• [Written tasks]:
• a. Can you rewrite the part of the monster movie recap that opens with "The Sheriff now" and closes with "point but wait.", changing "meat scraps" to "raw meat"?
• b. Can you go on with the monster movie recap from its last sentence, in the same voice?

• [Passage given]:
========
The four of them now head to where the creature ran into the grove, which entails about seventy seconds of footage comprised of them walking. It sure seemed a lot longer. In the grove they find the spot where the monster spent the night after being shot. The blood is not like any human blood, but much darker in color. Mason notes that if a big hunting rifle was unable to stop the creature, then the Sheriff’s little peashooter of a pistol won’t do any good in a confrontation. Mason thinks they can lure the monster into the open fields. “It’s worth a try,” says Wyman.

“This sucks! Where are all the hot farm chicks you told me about?”Later we see Wyman, Mason and all the teens making preparations, which seem to involve buckets filled with gasoline and stacking bales of hay. Are we sure they’re just not planning some sort of hoedown or shindig? Maybe even a hootenanny? The Sheriff arrives with all the meat scraps he could procure from some local source. He also lends the group a portable radio unit they can use to keep in contact with him in his car. Wyman, Mason and the Sheriff draw straws to see who is going to head into the grove with the bait. Mason gets that job (he wanted it anyway as the whole affair was his idea). The sheriff then lends him his pistol. What in the hell is he supposed to do with that? They already determined that the weapon would be useless against the monster. I guess if push comes to shove, Mason can blow his own brains out if the monster gets close enough for a death squeeze. That or put one of the girls out of her misery if the creature gets a little overly amorous.

The Sheriff now parks down the road a ways in his car. Mason heads into the groves with the meat scraps while everyone else stays clustered around the hay bales stacked in front of the farmhouse. A short time later Mason returns from placing the bait and we see that the hay bales are supposed to work as a barrier between the group and the monster when it shows up to grab the meat scraps. What if it approaches from behind them? Did they ever think of that? There’s nothing left to do at this point but wait.
========
• [Data shown]:

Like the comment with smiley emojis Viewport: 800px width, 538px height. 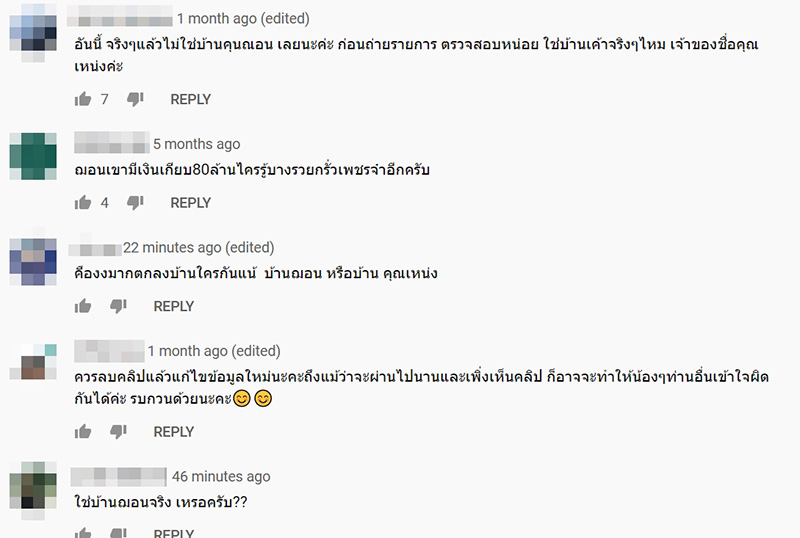[83, 432]
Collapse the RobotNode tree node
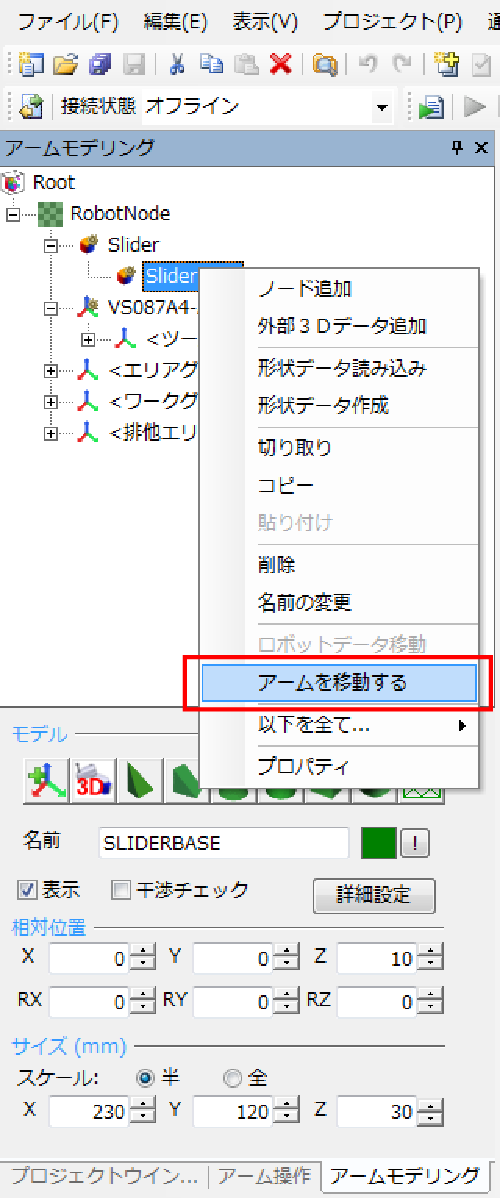Image resolution: width=500 pixels, height=1198 pixels. pos(11,213)
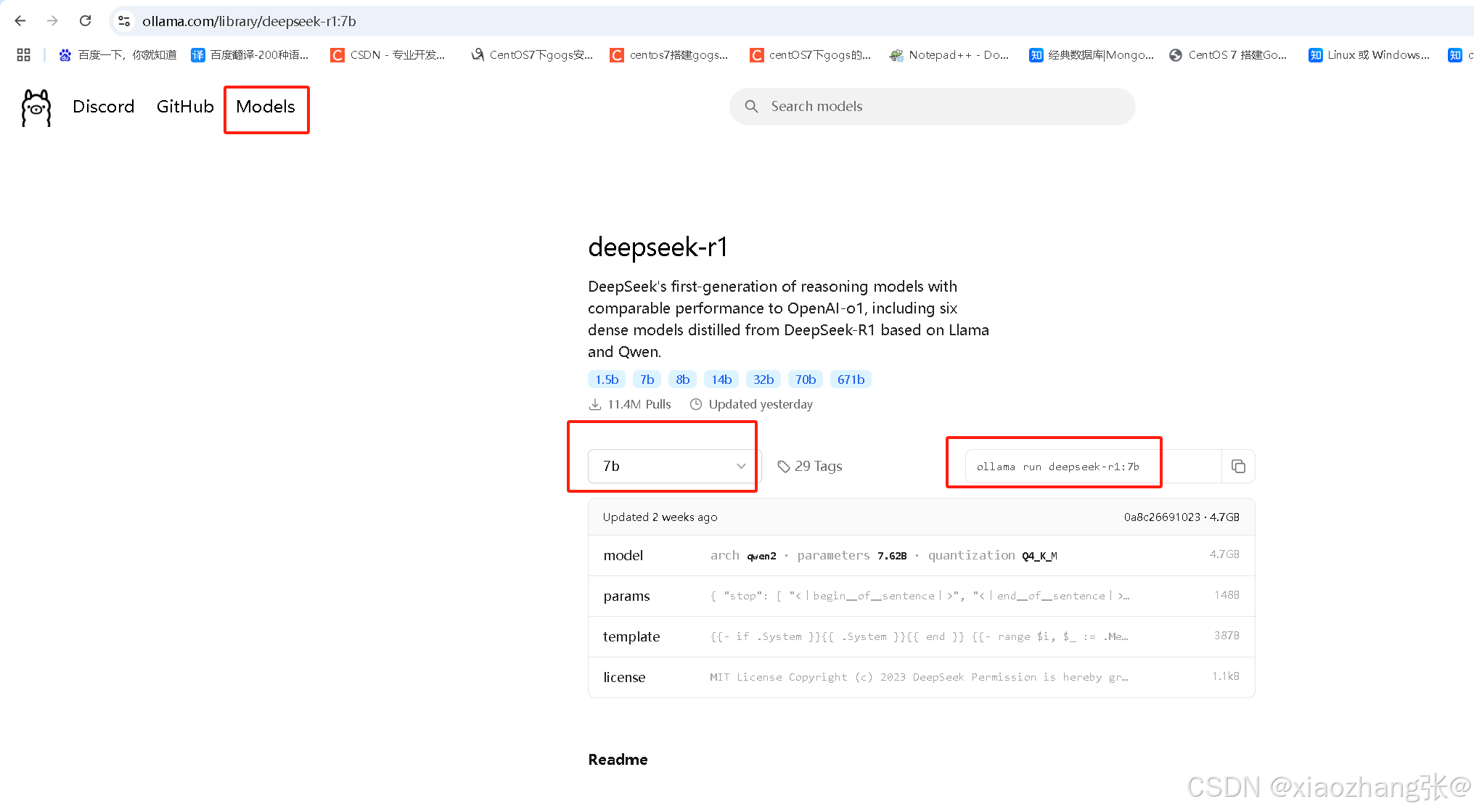1474x812 pixels.
Task: Click the clock icon beside Updated yesterday
Action: point(695,404)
========
• [Outputs for the tasks]:
• a.
The Sheriff now parks down the road a ways in his car. Mason heads into the groves with the raw meat while everyone else stays clustered around the hay bales stacked in front of the farmhouse. A short time later Mason returns from placing the bait and we see that the hay bales are supposed to work as a barrier between the group and the monster when it shows up to grab the raw meat. What if it approaches from behind them? Did they ever think of that? There’s nothing left to do at this point but wait.

• b.
Note - It is at this point that the movie enters its final segment, so if any of you really feel the need to watch this film and not know the ending ahead of time, skip the rest of this section.


A half hour passes by and nothing has changed. Wyman calls the Sheriff on the radio, but the lawman hasn’t seen or heard anything, either. He thinks this idea might not work after all. They decide to wait another twenty or thirty minutes. At one point the Sheriff radios the others and tells them that he thinks he sees something and is going to get out of his car to investigate. Yeah, I know...a very bad idea.

The Sheriff gets out of his car and walks around a bit in the groves, looking through the trees. He sees nothing, but we see that ridiculous monster head moving around behind some branches. Again, I’m pretty sure it’s the same shot of the creature from the beginning of the film and then later re-used when it killed that woman. The Sheriff slowly makes his way back to his car, but before he can get there, that Bigfoot Mummy comes shambling out of the trees and attacks. The two seem to be wrestling for a split second.

Back at the farmhouse, they realize that it’s been three whole minutes since they heard from the Sheriff, so Mason tries calling him on the radio. Of course there is no response. Figuring that something is wrong, Mason heads off to investigate. He tells the others to bring the flares and buckets of gasoline. They all go stomping off into the groves like some fifth rate group of angry townsfolk.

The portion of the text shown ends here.